### What you will do:
Copy each line of the data below word for word, with nothing changed.

** begin Records for processing **

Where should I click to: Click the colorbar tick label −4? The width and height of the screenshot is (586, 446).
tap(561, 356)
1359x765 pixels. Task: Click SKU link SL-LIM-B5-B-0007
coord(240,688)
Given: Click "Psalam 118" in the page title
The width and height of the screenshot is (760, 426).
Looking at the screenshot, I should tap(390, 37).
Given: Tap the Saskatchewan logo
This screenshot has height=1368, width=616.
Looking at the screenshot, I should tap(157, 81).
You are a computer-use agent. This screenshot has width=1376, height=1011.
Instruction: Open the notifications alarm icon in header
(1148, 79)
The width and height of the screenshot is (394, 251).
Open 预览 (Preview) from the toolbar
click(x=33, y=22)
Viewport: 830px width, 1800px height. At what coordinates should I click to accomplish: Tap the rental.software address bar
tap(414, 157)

** end Records for processing **

### Completed task:
Where should I click to: Click the colorbar tick label −4? The width and height of the screenshot is (586, 446).
tap(561, 356)
1359x765 pixels. Task: Click SKU link SL-LIM-B5-B-0007
coord(240,688)
Given: Click "Psalam 118" in the page title
The width and height of the screenshot is (760, 426).
Looking at the screenshot, I should tap(390, 37).
Given: Tap the Saskatchewan logo
This screenshot has height=1368, width=616.
Looking at the screenshot, I should tap(157, 81).
You are a computer-use agent. This screenshot has width=1376, height=1011.
Instruction: Open the notifications alarm icon in header
(1148, 79)
The width and height of the screenshot is (394, 251).
Open 预览 (Preview) from the toolbar
click(x=33, y=22)
Viewport: 830px width, 1800px height. At what coordinates should I click to accomplish: Tap the rental.software address bar
tap(414, 157)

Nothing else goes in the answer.